What’s the half-life of a fiat currency?
I was talking with someone about Crash Concepts last night, and was asked a question I couldn’t answer. Maybe someone here knows?
Throughout recorded history, what is the longest period of time (in years) that a pure-fiat currency has lasted without hyperinflation or some other form of collapse or failure? Then the corollary question is, of all the pure-fiat currencies that have collapsed, what was the average number of years that the currency lasted before hyperinflation or some other collapse event began?
This is a hugely important question! Many of us on this site are extremely concerned about the current 38-year old experiment with a pure-fiat dollar, and we frequently cite the fact that pure-fiat currencies always fail. But where are we chronogolically with respect to historical benchmarks? Does the U.S. Dollar’s 4-decade run as a pure fiat currency make it a record holder, or are there other examples that have lasted much longer before collapsing?
I have no backing that I can get it quickly but I have read that a fiat currency collapses in on itself in 40 years.
[quote=mpelchat]I have no backing that I can get it quickly but I have read that a fiat currency collapses in on itself in 40 years. [/quote]
Oh, cool! No worries then… We still have until August 15, 2011 before it’s all over!
It would be fantastic if someone has citations to support this. Also, we need to know not just the average but the standard deviation – what’s the range of time periods throughout history that fiat currencies have lasted?
Doesn’t answer your specific question about timeline, but provides some historical perspective and interesting background.

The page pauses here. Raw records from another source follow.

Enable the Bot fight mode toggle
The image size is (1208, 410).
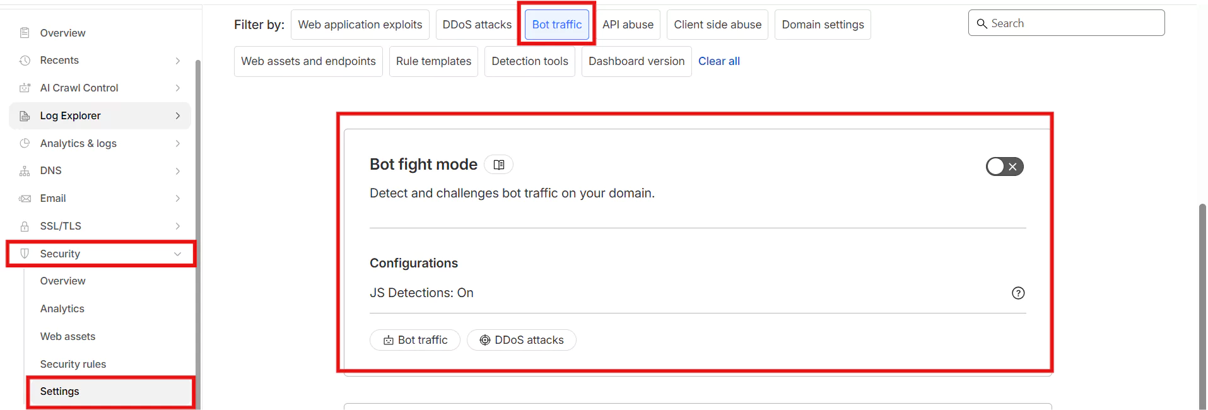1004,167
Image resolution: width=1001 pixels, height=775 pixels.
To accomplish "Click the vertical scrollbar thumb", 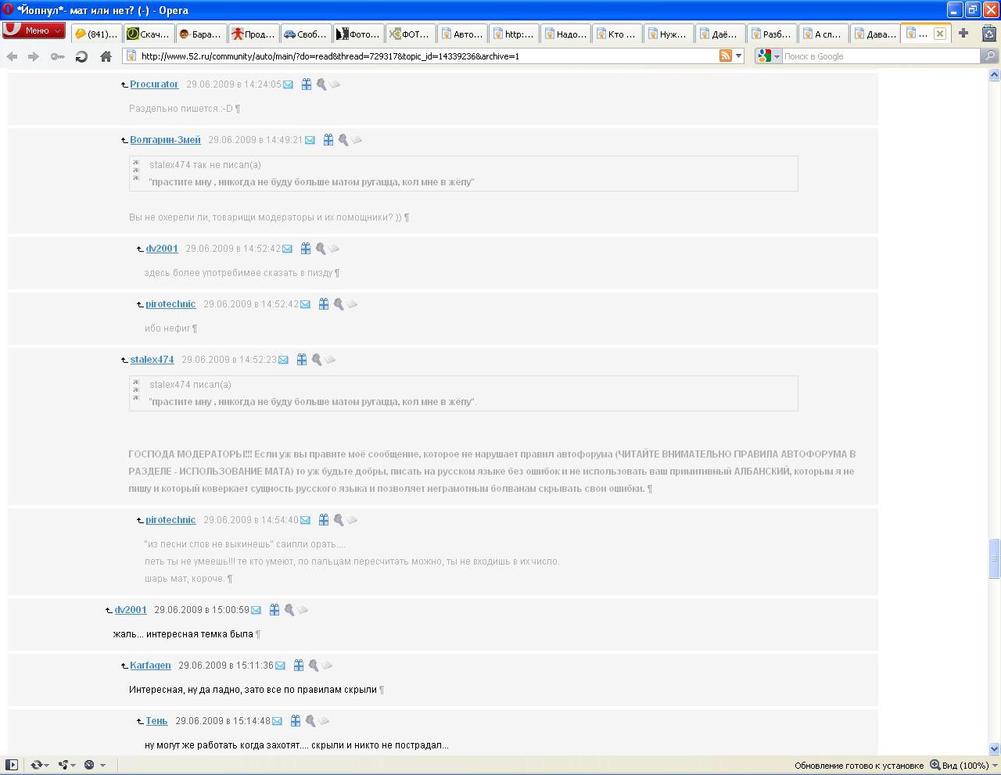I will pyautogui.click(x=994, y=558).
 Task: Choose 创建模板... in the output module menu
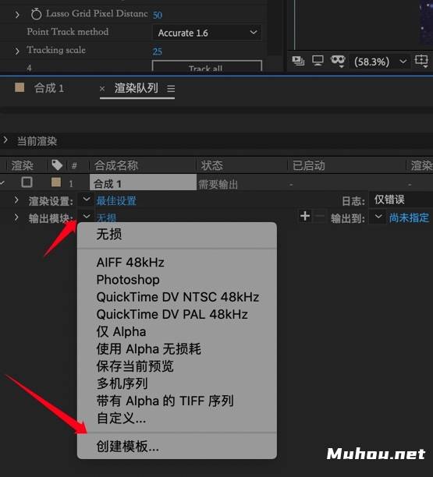click(128, 447)
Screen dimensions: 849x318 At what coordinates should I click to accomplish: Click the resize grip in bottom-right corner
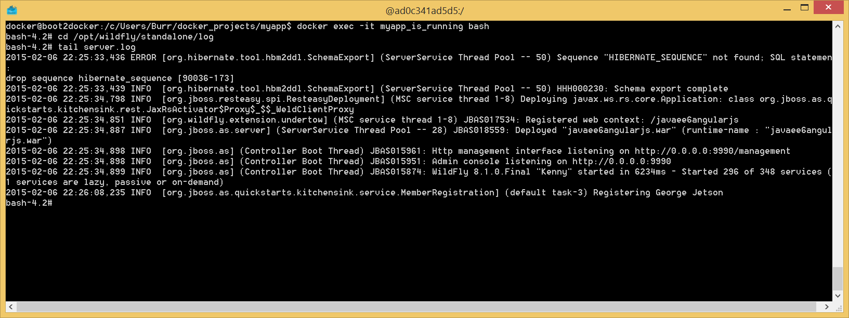pyautogui.click(x=838, y=307)
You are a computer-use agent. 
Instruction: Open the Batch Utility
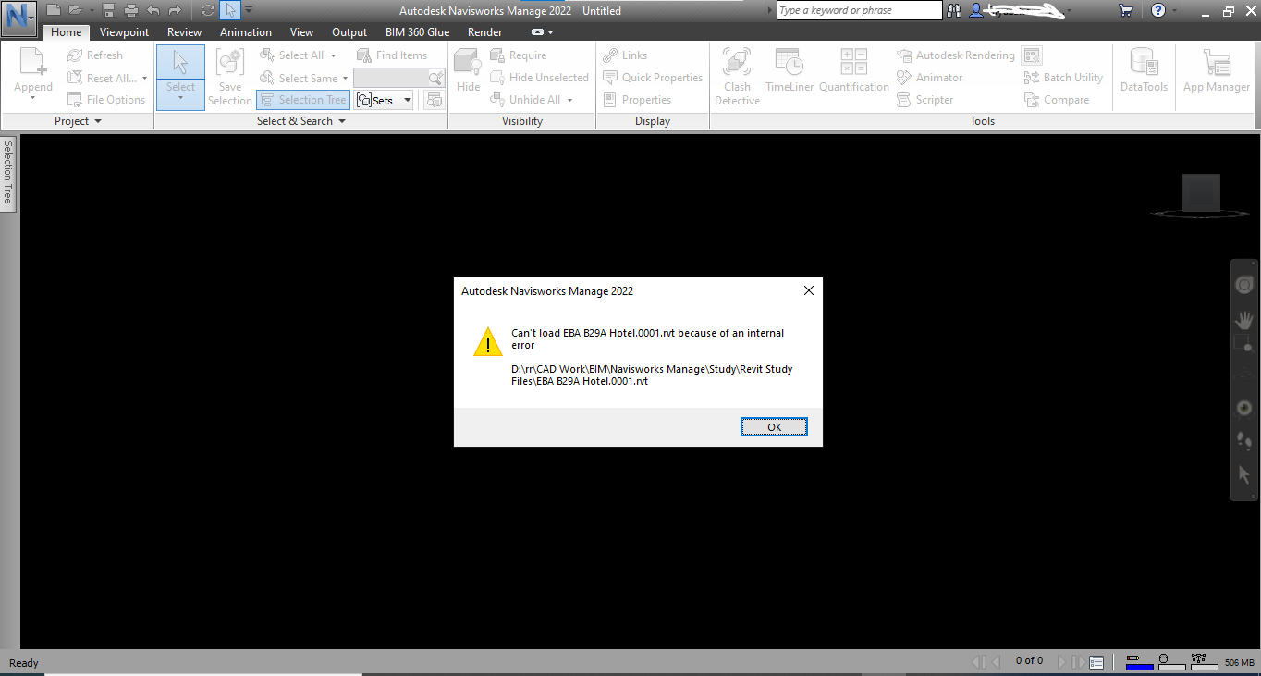tap(1063, 77)
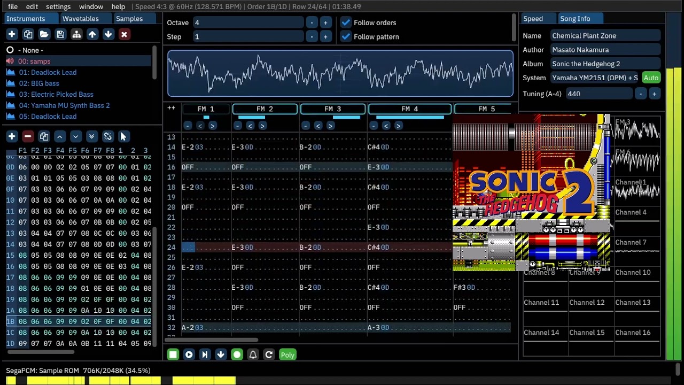Remove order row with red minus icon
The width and height of the screenshot is (684, 385).
pyautogui.click(x=28, y=136)
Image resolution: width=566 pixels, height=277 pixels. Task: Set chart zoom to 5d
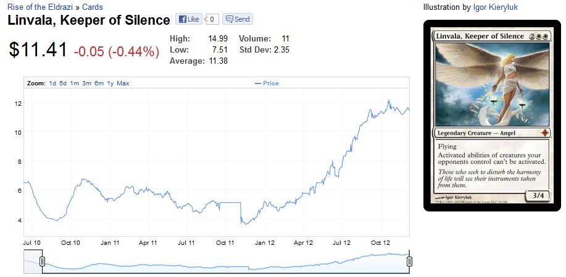(63, 83)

Looks like it took Rome about 200 years (54 AD to 244 AD) to implode so I’d say we have a few more years of some really good ideas by our government…..
I was going to reply proudly that the British Pound goes back to Anglo Saxon times, but of course it was not then a fiat currency. (It was the value of one pound of silver, hence the name.)
I am amazed to see from Wikipedia that it was only World War 1 which necessitated printing of paper pound notes, and in 1931 we finally left the gold standard. How sad.
According to http://www.marketoracle.co.uk/Article8100.html :
At present there are 176 currencies in circulation in the world.
The median age for all existing currencies in circulation is only 39 years and at least one, the Zimbabwe dollar, is in the throes of hyperinflation.
This analysis includes 599 currencies that are no longer in circulation . The median age for these currencies is only fifteen years.
For a counterexample: look at http://en.wikipedia.org/wiki/Tally_sticks
The split tally was a Brittish fiat currency that lasted for seven centuries. I think this disproves that fiat currencies are inherently less stable than fiat ones.
Thanks Woupiestek, it was interesting to read about tally sticks. I had never heard of them before. Would you really say they were a currency though? I would have thought they were more like a modern receipt or even a mortgage document.
I wonder what would have happened if there were tally stick derivatives. The world is not the same as it was before and comparing with the past is not completely possible. Without research i would guess that greed and getting away with it for a long time was probably the cause every time. Banks, governments and nowadays corporations tightening their grip, squeezing out the last until people got fed up and start to lose faith.
FYI, Canada has had fiat currency since the 1930’s.